A second big loser is Salesforce.com. Salesforce sells its software as a service, deployed on Oracle services, and it calls that a cloud. But it’s not really a cloud, although it is the end product of cloud. It calls its cloud infrastructure Force, naturally, and it’s tough to see Force becoming compatible with anything – OpenStack, Google Compute Engine, or Amazon.

Thus as cloud becomes mainstream, Salesforce could become increasingly isolated. While CEO Marc Benioff may be steamed at reading this, I think the company’s best long-term option might be an acquisition by Oracle itself. You can hope for that to happen, or you can watch CRM run into the brick wall of mass market cloud with an incompatible offering – neither choice is great.

Survival and a Foolish Play

As important as this decision is for the companies previously mentioned, there are some companies for whom this decision by IBM means corporate life itself.

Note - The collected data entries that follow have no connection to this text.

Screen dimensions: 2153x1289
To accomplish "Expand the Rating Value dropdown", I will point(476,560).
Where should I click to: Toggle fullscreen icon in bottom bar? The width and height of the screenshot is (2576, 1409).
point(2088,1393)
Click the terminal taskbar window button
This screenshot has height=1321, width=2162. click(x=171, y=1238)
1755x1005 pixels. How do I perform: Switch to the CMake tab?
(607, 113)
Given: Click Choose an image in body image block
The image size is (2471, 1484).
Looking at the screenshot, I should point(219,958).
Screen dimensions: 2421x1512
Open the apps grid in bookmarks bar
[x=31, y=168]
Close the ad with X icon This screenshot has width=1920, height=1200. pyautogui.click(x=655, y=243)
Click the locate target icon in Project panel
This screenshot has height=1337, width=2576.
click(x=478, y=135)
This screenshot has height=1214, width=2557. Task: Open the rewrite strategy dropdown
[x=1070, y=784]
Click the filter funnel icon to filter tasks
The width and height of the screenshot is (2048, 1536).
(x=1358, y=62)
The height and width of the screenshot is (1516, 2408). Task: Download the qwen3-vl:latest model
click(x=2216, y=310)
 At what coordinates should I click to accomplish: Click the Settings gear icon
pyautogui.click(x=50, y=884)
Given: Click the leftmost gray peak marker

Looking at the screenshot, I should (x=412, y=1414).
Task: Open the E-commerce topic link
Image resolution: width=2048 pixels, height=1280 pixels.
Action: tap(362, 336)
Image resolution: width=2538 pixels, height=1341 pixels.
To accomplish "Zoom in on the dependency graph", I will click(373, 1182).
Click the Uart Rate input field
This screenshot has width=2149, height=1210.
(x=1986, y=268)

Gartner Group estimates the public cloud market for 2013 at $131 billion, so there are going to be lots of winners, and lots of survivors, as the market continues to develop at the roughly 20%/year clip it has been enjoying.

This means that Hewlett-Packard (NYSE:HPQ) and Dell, which have been building their own clouds on OpenStack, may yet turn out to be survivors. With Dell in the process of going private, investors will find they may actually have a reason to take a flyer on HP.

IBM’s decision means that HP’s longer-term strategy of going with OpenStack is sound. If you believe in the rest of Meg Whitman’s turnaround story (I don’t) you may find HP to be dirt cheap at these levels, and a great way to rise to the top of the cloud market.

By committing to the same software platform used by many other companies, IBM puts itself in a leadership position, and makes itself the “big dog” in the fight against dependence on Amazon.com. It will have a lot of frenemies in this – friendly adversaries – for contracts, but it has decided it needs their heft in order to make progress.

My Foolish take on the cloud remains what it has been. I’d love to get back into Amazon, but not at these levels. I’m currently invested in both IBM and Red Hat, and have a small stake in Google for reasons that go well beyond public cloud. I don’t have to play the whole cloud to make a tidy cloud profit, and this is where I choose to stand.